Identifiers
- Symbol: Multi_Drug_Res
- Pfam: PF00892
- Pfam clan: CL0184
- InterPro: IPR000390
- SCOP2: 1s7b / SCOPe / SUPFAM
- TCDB: 2.A.7
- OPM superfamily: 70
- OPM protein: 5i20

Available protein structures:
- PDB: IPR000390 PF00892 (ECOD; PDBsum)
- AlphaFold: IPR000390; PF00892;

= Small multidrug resistance protein =

Family of integral membrane proteins

Small multidrug resistance proteins (also known as drug/metabolite transporter) are a family of integral membrane proteins that confer drug resistance to a wide range of toxic compounds including guanidinium, hydrophobic drugs, antiseptics, polyamines, and glycolipids, by removing them for the cells. Within the family there are four subtypes. Small multidrug resistance proteins are characterized by four α-helical transmembrane strands. SMR proteins are some of the smallest membrane transport proteins found in nature. The efflux is coupled to an influx of protons. An example is Escherichia coli mvrC which prevents the incorporation of methyl viologen into cells and is involved in ethidium bromide efflux.

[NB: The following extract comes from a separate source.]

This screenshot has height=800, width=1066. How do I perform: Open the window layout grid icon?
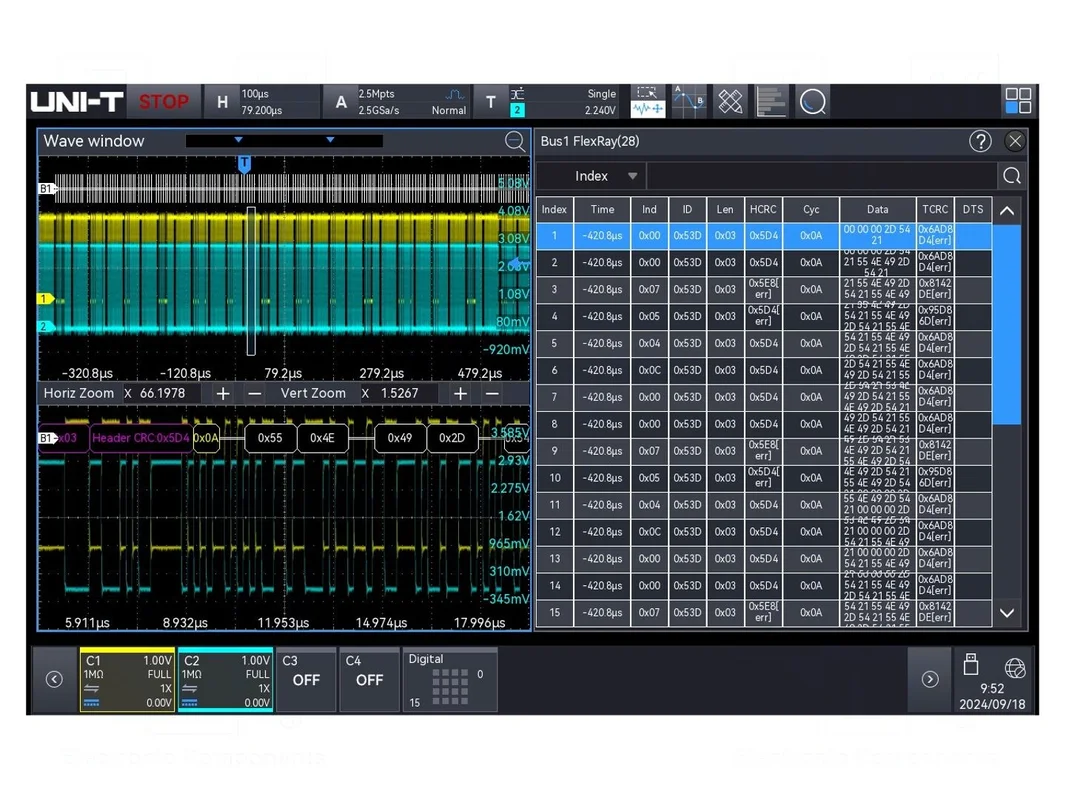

The four functional subtypes of small multidrug resistance proteins make up approximately 97% of small multidrug resistant proteins. One subtype, called GDx (Guanidinium export) transports guanidinium, which is a byproduct of the nitrogen metabolic process. The subtype Qac (Quaternary Ammonium Cation) exports hydrophobic cationic compounds. These two subtypes are relevant because they have been shown to aid in resistance to antiseptics used in human households. Another subtype (mdtI/mdtJ), is named for the genes mdtI/mdtJ, is associated with the transport of small polyamine metabolites. The subtype arnE/arnF, named for the genes arnE/arnF, transports glycolipids. Co-expressed genes can make up "paired SMRs" in all four functional subtypes. It is predicted that these paired SMRs developed through many independent duplications.

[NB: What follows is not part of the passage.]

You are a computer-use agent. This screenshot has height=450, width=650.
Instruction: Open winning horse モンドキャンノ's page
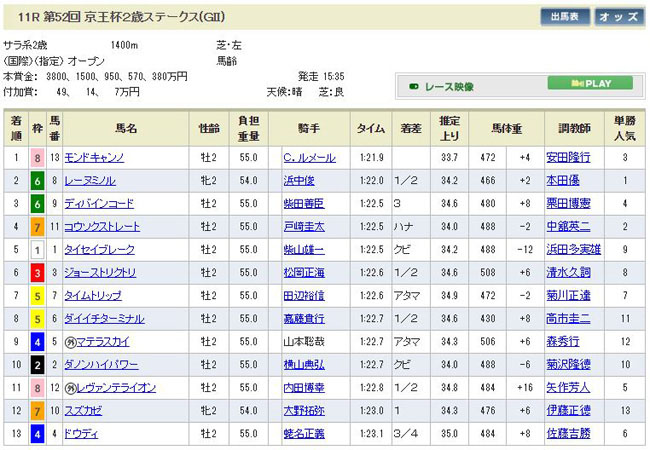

The genes that encode small multidrug resistance proteins are often found in the assessment of profiles with drug resistance. Their dual topology gives them the unique advantage to insert into a membrane in either inward or outward positions. Antimicrobials are being developed to target small multidrug resistance proteins because of the role of SMR proteins in resistance to treatment and management.